◆ What is expected ◆
Only the lines from the start of the data to the line containing "This screenshot has height=720, width=1280.", both included, should be output, exactly and without pictures.

━━━ Working data

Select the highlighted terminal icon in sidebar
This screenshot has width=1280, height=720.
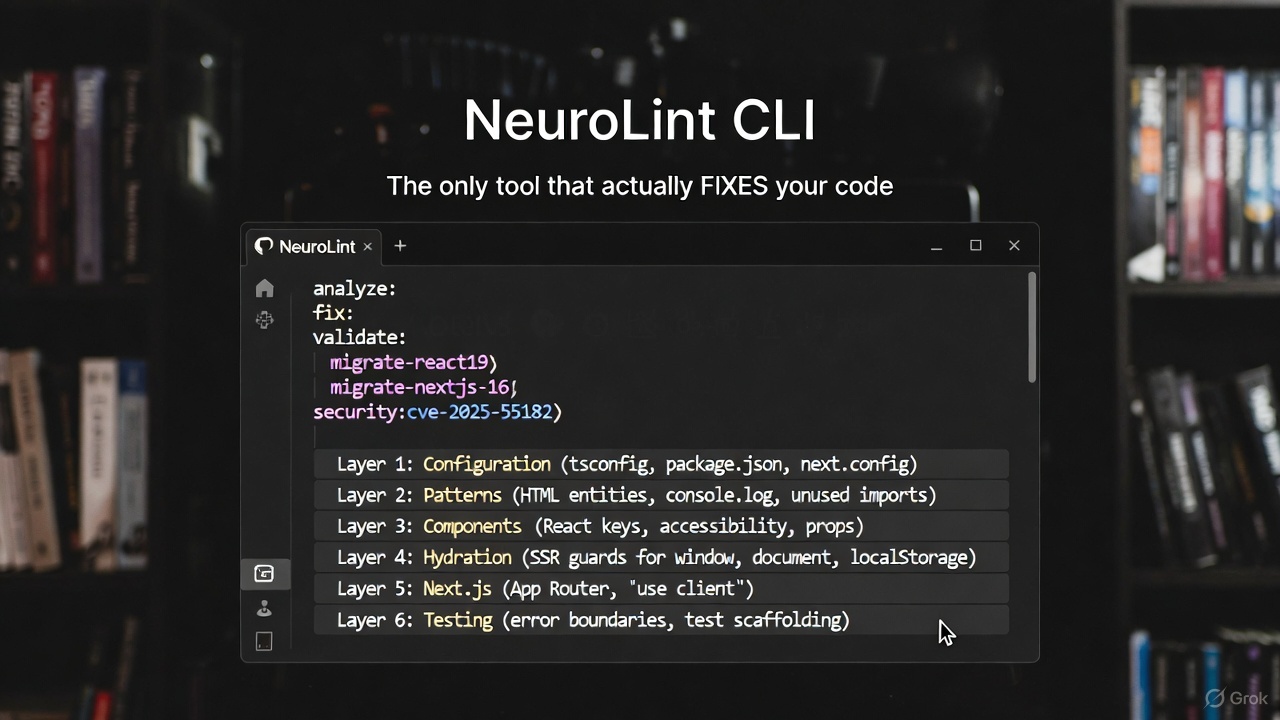coord(264,573)
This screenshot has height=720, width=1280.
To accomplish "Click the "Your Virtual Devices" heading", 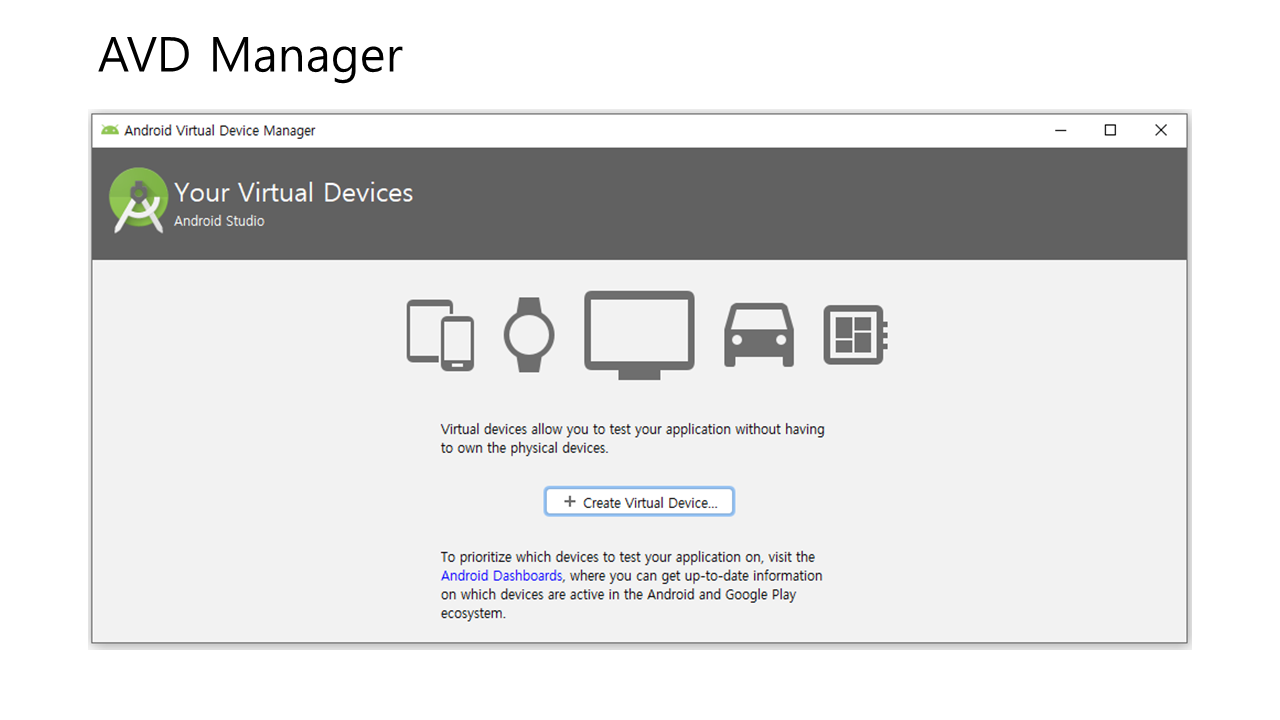I will point(293,193).
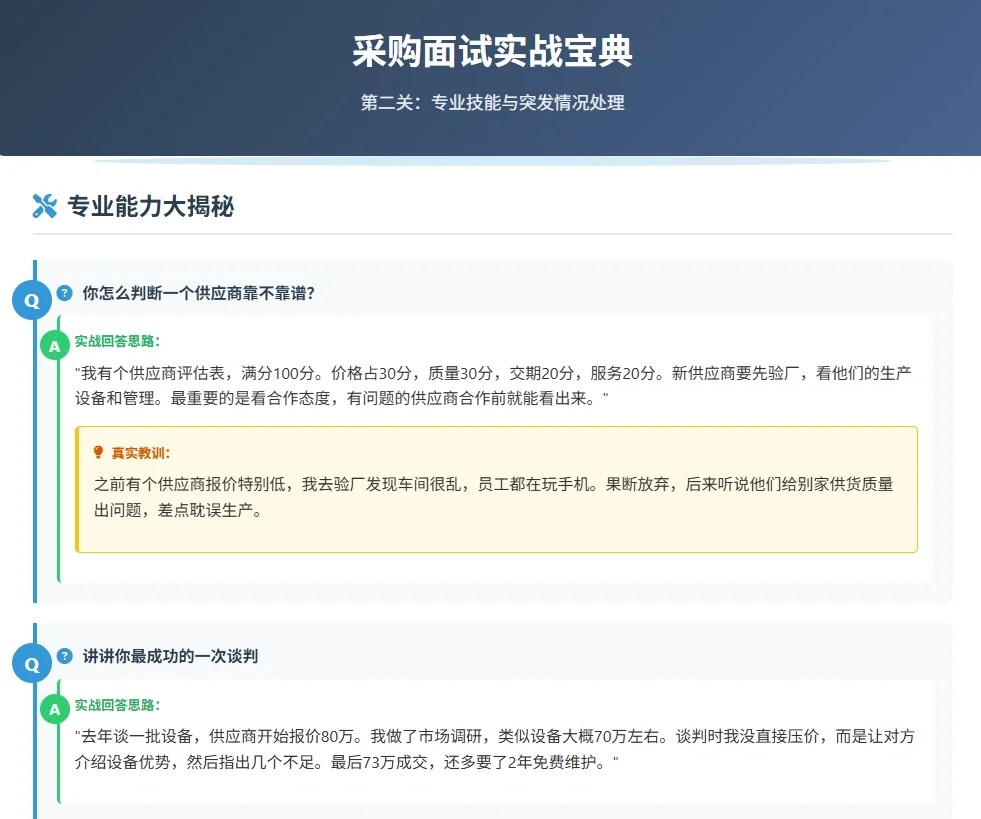Click the blue Q badge of the second question
Screen dimensions: 981x819
coord(32,663)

━━━━━━

◆ Reply ◆
Select the highlighted terminal icon in sidebar
This screenshot has width=1280, height=720.
coord(264,573)
This screenshot has height=720, width=1280.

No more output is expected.